My VMs are set to MTU 1500. The underlaying network is all set to 9000, promiscuous mode, forged transmits, MAC address change all.enabled.
When both VMs are running on the same ESXI host it works fine. When each VM is running on a different ESXI hosts SSH fails. Ping,and arp continues to work fine.
Today I changed the network adapters of the VMs into VMXNET3 ( was E1000 ) but no luck,
Right, so the ping working but real traffic not working says MTU to me. I can't think of any other fundamental difference between the two traffic types. One way to test this would be to increase the size of the ping packets and see if they break when they get bigger:
ping -s 1000 10.0.0.1
ping -s 1472 10.0.0.1
ping -s 1500 10.0.0.1
This might also tell you if your network has the Don't Fragment bit set somewhere.
Just to clarify, you mean like 2 Linux VMs that are nested under ESXI hosts that are themselves VMs right? Are the ESXI host VMs on different physical hosts or the same?
Look at the attached jpg.
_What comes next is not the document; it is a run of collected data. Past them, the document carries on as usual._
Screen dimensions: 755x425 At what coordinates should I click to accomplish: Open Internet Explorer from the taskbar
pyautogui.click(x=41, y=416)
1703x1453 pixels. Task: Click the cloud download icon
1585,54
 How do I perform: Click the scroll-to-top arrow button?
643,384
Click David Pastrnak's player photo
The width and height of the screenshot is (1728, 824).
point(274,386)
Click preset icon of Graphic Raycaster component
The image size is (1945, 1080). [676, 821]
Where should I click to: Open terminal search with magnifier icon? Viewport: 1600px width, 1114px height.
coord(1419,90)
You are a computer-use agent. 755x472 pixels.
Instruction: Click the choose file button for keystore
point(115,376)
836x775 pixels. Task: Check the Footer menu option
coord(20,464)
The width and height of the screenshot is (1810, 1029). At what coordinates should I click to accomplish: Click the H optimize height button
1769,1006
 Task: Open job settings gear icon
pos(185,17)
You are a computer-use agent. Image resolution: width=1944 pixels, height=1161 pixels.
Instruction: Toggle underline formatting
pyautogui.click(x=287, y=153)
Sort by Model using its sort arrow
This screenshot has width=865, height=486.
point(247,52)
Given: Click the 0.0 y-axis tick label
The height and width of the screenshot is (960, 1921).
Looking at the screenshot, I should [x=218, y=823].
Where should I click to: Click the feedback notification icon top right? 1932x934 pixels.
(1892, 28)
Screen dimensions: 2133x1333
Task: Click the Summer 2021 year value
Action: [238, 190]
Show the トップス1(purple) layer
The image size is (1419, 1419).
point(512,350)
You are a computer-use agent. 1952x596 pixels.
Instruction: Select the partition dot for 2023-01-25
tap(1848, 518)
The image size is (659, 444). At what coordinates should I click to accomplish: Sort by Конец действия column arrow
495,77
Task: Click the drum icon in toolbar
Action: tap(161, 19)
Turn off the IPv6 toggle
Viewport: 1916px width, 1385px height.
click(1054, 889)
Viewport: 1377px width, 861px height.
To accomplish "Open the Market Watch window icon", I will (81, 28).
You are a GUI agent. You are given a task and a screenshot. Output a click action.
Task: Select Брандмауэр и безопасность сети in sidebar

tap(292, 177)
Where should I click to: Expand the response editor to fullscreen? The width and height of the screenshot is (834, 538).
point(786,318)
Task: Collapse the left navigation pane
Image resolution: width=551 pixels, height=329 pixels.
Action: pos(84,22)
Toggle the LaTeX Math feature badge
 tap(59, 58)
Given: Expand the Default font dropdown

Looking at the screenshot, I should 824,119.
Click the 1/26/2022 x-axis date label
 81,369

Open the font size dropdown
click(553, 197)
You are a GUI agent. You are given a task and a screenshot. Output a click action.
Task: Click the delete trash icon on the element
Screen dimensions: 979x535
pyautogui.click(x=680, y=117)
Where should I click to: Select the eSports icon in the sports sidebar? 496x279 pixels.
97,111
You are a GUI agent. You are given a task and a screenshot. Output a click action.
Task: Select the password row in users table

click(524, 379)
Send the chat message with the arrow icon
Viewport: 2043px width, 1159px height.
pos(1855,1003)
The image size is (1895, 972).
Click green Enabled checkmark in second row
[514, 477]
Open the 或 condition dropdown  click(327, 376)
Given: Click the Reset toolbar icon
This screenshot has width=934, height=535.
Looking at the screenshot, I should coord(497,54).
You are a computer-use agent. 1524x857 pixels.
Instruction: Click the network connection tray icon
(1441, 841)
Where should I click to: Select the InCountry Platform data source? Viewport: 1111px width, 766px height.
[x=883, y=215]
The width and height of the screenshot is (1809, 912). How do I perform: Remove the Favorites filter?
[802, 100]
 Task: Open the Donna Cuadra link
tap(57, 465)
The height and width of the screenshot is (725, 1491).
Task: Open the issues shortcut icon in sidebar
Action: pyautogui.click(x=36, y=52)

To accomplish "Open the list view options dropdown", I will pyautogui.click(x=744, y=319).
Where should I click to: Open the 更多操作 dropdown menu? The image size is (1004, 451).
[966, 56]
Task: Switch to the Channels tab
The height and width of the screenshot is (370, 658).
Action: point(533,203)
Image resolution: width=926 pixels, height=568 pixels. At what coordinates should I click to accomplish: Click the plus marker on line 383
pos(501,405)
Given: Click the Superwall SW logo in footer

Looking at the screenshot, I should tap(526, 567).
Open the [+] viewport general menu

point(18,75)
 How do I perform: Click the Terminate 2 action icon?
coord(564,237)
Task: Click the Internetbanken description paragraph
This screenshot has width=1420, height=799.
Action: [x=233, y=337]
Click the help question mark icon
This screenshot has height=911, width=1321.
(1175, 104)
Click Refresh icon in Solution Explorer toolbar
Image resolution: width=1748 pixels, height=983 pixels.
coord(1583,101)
The way I'm picturing it is that SSH works in scenario 1, then fails in scenario 2. Do I have that right?
Wasn't able to spend time on it. I will follow up your advise trying to change the packet size.
See also the attached jpeg of my nested setup.
I can ping any size I want it all works fine in both scenarios.
I have the exact same issue... bump!!!!
ping/ARP etc. works fine across different hosts, different subnets. TCP/UDP breaks.
esxi packet capture - it appears unidirectional e.g. TCP SYNs get to the other end, but nothing comes back.
MTU again is fine, 1500 pings in the hosts OK (1508 with overhead), 1580 VTEP to VTEP as per suggested VXLAN troubleshooting....
All firewall functions are off